Greet the unseen with a cheer!
Bid him forward, breast and back as either should be,
“Strive and thrive!” cry, “Speed - fight on, fare ever
There as here!”

You need the Unseen, looming up, but also a basically human breast-and-bum set. Oh, and speed. Lots of speed.

Stross is only ever interested in writing about humans whose breasts and bums are squeezed by lobsters on one side, A.I’s on the other, hence half crashing. (half squishy, half clanky, half ape, half angel.) An old theme, then.

Stross manages to maintain a delicate, Kierkegaardian balance: genuine speculative enthusiasm for The System, combined with comic-ironic skepticism and individualistic-spiritual refusal, which suspects its own final stance of refusenik authenticity may in fact be a delusive dance over the abyss. You’re either anti-body or a mere antibody within a larger anti-body body. (If you don’t get the joke, read “Antibodies”.) So where does the humanism fit in? (An elephant on the back of a turtle, on the back of an expert system, on the back of a lobster running on Windows NT, and after that it’s zombies all the way down.)

“If someone hitched a team of horses to a wagon … one of them a Pegasus and the other a worn-out jade, and told him to drive - I think one might succeed. And it is just this that it means to exist, if one is to become conscious of it. Eternity is the winged horse, infinitely fast, and time is a worn-out jade; the existing individual is the driver.” - Kierkegaard, Concluding Unscientific Postscript to the Philosophical Fragments

Stross’ Pegasus is usually something like a Coke-can sized diamond, containing numerous uploaded personalities, sailing out of the solar system at laserpoint, to figure out whether aliens are conducting a timing channel attack on the Planck constant. But that’s basically just a Kierkegaardian Pegasus wearing a funny hat, so who’s counting?
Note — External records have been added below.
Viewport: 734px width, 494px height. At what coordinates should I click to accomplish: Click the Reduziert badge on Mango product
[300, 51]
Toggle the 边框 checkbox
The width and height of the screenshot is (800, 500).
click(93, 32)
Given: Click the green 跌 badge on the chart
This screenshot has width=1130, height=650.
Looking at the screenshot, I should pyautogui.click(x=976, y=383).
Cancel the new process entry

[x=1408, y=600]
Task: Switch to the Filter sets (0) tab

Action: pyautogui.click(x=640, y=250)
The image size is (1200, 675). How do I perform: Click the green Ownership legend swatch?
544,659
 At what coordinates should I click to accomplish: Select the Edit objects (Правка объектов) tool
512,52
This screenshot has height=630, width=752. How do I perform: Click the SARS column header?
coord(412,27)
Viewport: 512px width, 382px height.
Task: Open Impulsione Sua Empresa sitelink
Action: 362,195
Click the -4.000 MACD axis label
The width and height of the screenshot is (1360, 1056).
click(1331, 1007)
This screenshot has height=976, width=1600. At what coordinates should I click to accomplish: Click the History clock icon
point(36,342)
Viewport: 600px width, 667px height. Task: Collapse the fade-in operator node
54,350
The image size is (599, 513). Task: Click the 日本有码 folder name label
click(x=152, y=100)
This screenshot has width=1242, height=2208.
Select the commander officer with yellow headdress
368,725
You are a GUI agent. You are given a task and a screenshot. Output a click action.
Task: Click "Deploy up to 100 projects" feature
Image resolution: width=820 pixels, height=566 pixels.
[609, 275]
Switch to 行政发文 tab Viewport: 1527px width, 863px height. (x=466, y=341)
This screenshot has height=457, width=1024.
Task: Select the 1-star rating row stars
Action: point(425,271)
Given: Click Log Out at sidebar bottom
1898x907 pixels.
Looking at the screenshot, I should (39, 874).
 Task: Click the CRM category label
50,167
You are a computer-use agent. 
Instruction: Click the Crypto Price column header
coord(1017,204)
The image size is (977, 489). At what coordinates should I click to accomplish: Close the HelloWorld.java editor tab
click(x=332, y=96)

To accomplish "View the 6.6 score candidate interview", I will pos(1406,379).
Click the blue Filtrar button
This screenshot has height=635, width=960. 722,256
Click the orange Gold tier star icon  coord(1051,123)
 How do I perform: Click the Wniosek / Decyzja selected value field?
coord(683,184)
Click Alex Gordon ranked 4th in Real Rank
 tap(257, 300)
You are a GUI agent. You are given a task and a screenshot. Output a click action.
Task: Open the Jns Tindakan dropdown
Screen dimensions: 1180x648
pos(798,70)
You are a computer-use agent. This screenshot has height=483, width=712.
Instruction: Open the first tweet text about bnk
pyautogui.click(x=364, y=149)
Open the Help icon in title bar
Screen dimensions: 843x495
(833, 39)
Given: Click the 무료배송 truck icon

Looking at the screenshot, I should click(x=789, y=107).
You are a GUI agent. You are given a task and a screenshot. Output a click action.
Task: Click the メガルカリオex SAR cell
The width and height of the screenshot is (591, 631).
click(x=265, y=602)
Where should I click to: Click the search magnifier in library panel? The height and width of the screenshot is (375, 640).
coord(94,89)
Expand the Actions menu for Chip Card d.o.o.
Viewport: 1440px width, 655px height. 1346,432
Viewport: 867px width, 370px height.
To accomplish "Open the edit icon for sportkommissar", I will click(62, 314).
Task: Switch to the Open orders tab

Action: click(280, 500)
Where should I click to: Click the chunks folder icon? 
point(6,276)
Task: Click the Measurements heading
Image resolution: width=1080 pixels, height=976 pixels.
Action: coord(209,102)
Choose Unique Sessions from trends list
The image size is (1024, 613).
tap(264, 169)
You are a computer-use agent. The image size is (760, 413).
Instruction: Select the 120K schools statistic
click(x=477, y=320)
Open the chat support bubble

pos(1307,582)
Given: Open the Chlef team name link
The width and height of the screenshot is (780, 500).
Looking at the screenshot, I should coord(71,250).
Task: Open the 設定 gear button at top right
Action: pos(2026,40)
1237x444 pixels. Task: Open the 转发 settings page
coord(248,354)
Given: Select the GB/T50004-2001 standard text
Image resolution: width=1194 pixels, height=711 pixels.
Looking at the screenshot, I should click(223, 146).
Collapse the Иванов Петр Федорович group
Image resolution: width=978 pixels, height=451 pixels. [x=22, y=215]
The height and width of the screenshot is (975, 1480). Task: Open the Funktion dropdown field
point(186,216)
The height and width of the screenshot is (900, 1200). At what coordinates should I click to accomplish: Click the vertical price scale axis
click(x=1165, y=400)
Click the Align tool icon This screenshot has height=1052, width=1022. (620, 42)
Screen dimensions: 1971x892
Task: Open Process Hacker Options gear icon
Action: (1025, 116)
last but not least: in case it isn’t obvious, Stross is the last person to try to predict the future. The point is to investigate post-humanism so as to understand humanism. What look like apocalyptic predictions are merely playful reductiones ad absurdum, frictionless slippery slopes on which the little toy carts of humanity are pushed back and forth, to see what features of their values systems allows them to slide so helplessly. Singularity can only be written as a comedy. (This was Dante’s problem, after all. He didn’t get it that comedy is supposed to be funny, so part three of his space opera is frackin boring.)

By the time you read this, John Holbo will be sipping a beer by the pool, in Bali. But he will respond to your comments when he gets back.